[Bioc-sig-seq] trimLRPatterns question

Sat Oct 30 04:14:35 CEST 2010

On Oct 29, 2010, at 6:17 PM, Kunbin Qu wrote:
> Is there a way to NOT trim a segment in the pattern from  
> trimLRPatterns? For example:
>
> t1<-DNAString("AAAATGGTAC")
> t2<-DNAString("TGGTAC")
> t3<-trimLRPatterns(Rpattern=t2, subject=t1, max.Rmismatch = rep 
> (0,4), ranges=T, with.Rindels=TRUE)
> t4<-DNAStringSet(t1, start=start(t3), end=end(t3))
>
>> t4
>   A DNAStringSet instance of length 1
>     width seq
> [1]     4 AAAA
>> t1
>   10-letter "DNAString" instance
> seq: AAAATGGTAC
>> t2
>   6-letter "DNAString" instance
> seq: TGGTAC
>>
>
> If I want to keep "TG" in t1, followed by the AAAA, which also  
> appears in the beginning of the pattern t2, is there a way? The rep 
> (0,4) does not help since it could find a perfect match at length 6  
> (the first try when starting to trim). I am trying to use "TG" as  
> my anchor points to avoid false over-trimming. Thanks.

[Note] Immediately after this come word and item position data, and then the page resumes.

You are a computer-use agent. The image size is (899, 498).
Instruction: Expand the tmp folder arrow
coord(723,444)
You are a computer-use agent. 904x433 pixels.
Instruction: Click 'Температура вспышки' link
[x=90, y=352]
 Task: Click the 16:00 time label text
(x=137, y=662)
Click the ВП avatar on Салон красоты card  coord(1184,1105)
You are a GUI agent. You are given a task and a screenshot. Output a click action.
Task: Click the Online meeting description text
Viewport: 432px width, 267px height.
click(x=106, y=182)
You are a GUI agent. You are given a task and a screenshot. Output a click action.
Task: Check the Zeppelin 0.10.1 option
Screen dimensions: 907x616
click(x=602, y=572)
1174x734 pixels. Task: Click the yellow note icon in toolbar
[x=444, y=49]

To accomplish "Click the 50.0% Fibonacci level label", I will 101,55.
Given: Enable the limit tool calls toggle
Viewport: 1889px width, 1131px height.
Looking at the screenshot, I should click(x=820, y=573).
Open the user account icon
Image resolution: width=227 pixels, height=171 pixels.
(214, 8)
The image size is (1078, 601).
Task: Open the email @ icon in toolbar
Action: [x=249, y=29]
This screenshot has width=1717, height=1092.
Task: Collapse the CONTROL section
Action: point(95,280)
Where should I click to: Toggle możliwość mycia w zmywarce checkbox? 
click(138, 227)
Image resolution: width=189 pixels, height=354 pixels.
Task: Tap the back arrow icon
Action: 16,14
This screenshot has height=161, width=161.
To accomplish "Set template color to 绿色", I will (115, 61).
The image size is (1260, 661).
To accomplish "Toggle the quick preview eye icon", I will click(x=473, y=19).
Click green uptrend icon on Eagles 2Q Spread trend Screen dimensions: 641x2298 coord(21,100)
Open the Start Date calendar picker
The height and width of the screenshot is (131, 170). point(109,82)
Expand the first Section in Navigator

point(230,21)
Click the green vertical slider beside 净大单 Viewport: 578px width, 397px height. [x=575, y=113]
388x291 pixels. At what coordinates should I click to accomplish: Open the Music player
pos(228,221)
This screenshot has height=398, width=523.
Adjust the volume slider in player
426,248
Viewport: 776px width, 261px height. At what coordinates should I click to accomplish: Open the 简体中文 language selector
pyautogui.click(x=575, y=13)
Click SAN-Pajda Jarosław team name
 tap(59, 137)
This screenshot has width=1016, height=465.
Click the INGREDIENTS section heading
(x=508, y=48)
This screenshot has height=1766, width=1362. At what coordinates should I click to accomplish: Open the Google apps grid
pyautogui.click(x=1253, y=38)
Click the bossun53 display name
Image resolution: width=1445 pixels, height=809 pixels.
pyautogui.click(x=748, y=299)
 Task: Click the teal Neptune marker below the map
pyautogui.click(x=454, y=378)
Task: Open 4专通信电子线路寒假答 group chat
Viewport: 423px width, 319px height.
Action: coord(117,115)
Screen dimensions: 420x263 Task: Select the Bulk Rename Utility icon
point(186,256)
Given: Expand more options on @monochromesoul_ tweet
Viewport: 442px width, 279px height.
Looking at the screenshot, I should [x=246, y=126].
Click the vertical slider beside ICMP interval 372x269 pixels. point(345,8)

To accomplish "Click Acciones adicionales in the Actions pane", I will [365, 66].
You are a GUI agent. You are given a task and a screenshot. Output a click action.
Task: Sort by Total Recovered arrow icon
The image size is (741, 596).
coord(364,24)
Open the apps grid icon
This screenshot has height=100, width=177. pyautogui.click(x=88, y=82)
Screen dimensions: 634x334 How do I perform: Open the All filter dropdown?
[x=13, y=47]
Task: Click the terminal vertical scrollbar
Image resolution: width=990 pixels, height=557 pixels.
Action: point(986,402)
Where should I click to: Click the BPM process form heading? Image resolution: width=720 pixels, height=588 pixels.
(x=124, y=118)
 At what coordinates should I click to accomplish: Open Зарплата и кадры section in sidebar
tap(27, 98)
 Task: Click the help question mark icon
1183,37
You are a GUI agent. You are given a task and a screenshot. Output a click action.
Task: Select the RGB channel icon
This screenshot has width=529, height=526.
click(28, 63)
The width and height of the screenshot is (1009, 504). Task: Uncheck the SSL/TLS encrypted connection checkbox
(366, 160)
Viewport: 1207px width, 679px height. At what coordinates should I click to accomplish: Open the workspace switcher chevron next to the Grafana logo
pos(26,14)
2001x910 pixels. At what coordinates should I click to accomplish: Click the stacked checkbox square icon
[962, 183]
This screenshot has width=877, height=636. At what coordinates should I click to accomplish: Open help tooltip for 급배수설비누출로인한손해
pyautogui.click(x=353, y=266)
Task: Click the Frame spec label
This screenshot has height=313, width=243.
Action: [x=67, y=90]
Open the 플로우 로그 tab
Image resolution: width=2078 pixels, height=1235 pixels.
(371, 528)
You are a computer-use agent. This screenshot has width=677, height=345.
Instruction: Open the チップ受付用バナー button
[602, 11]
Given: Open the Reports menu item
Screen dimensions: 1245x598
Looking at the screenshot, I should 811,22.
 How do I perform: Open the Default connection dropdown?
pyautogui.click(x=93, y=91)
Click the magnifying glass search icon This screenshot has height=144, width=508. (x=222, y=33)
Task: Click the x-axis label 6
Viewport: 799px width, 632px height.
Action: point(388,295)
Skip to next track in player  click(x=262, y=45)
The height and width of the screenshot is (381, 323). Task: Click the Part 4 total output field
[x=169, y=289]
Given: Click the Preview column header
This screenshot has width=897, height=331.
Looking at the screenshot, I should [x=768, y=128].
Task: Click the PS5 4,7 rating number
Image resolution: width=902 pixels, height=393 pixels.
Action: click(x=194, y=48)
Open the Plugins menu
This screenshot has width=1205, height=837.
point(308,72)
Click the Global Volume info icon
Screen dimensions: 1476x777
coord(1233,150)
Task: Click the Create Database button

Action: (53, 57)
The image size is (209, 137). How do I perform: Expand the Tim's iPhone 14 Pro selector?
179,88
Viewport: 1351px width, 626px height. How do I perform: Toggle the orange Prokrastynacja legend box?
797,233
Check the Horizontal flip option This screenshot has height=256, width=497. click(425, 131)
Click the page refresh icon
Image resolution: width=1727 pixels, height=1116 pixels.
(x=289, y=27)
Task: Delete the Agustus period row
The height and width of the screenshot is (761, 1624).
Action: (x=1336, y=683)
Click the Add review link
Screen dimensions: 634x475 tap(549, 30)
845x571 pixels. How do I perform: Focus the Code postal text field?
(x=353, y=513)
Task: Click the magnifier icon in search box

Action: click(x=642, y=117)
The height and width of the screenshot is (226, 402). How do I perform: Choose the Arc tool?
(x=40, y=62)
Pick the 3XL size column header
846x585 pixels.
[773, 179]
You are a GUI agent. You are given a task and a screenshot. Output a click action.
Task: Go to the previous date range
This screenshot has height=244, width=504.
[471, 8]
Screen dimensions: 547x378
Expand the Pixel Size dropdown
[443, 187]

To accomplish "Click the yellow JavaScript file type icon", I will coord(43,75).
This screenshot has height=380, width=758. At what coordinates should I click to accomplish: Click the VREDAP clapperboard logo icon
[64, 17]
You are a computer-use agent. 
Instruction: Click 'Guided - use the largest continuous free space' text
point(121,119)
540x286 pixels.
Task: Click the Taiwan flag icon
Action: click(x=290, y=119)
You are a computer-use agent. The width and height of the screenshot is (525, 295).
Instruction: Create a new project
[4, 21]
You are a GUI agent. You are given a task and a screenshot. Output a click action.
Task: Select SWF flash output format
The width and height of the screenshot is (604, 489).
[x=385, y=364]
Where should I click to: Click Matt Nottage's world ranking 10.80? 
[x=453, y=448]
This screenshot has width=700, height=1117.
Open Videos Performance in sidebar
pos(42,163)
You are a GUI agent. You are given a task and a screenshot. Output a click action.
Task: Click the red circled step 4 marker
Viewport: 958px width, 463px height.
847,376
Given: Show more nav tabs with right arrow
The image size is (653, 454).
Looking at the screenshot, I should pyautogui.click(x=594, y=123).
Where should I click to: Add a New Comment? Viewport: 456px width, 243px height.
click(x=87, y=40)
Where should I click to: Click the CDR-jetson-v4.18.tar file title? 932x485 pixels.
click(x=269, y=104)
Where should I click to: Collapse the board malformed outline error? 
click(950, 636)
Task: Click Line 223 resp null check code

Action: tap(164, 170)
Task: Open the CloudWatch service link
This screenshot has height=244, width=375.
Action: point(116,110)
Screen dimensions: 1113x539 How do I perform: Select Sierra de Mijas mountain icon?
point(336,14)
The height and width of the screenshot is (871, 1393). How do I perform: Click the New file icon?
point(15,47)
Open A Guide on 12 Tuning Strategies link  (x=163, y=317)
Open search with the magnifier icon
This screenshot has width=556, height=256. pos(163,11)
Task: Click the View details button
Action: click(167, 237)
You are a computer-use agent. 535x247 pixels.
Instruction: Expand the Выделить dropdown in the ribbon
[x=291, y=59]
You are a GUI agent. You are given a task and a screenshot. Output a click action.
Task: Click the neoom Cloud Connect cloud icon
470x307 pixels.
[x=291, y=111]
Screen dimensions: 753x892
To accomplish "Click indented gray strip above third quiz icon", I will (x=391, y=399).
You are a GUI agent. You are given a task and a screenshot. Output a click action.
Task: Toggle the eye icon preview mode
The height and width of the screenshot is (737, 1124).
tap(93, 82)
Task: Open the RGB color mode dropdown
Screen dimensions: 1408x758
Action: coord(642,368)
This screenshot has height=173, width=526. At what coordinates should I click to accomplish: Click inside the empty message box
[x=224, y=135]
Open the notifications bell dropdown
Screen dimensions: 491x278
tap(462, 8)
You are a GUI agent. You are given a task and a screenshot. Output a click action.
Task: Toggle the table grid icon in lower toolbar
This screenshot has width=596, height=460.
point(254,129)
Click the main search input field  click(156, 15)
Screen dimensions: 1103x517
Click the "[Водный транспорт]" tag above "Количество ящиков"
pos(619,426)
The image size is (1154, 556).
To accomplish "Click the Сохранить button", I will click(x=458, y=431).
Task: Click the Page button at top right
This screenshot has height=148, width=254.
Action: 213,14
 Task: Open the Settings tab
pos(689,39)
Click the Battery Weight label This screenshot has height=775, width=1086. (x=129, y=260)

If you mean to allow trimming a pattern like "TG.." in letters 7-10  
or less of your subject, even
if TG occurs in letters 5-6, as in your t1, then you might want  
Rpattern="TGGT", and max.Rmismatch
should have length 4 (or less, if you want to prevent trimming less  
than 4 letters).

If I didn't get the point, a longer answer:

Usually, I over-trimmed when I set the mismatch limits too high  
(especially with indels allowed),
probably when I used the "rate" feature for the mismatch parameter,  
and that resulted in certain
mismatch elements being larger than I wanted.  But you have zero  
mismatches allowed, and your whole
Rpattern occurs exactly, as the final 6 letters of your subject.  So  
your example is a good example
of what the function does (except that you don't need to allow  
indels, and you could get your t4 as
the value of trimLRPatterns by using ranges=F, the default).  You can  
put -1 in the mismatch vector,
for example

	M = some integer
	trimLRPatterns(Rpattern=t2, subject=t1, max.Rmismatch = c(rep(-1,5),  
M))

This allows the 6-letter suffix of your subject to be trimmed if it  
matches your Rpattern with M
or less errors, but it prevents trimming by anything shorter.   
Actually, your rep(0,4) is the same
as c(rep(-1,2), rep(0,4)).  That is, trimming by 6 or 5 letters is  
allowed, but not by less.  Thus,

 > trimLRPatterns(Rpattern="TGGTAC", subject="AAAATGGTAC",  
max.Rmismatch=0)
[1] "AAAA"

 > trimLRPatterns(Rpattern="TGGTAC", subject="AAAATGGTAC",  
max.Rmismatch=c(rep(-1,5), 0))
[1] "AAAA"

You can even put -1 as the 6th element of max.Rmismatch, but then you  
might as well start with
Rpattern="TGGTA"; or -1 in positions 5 and 6, so, Rpattern="TGGT".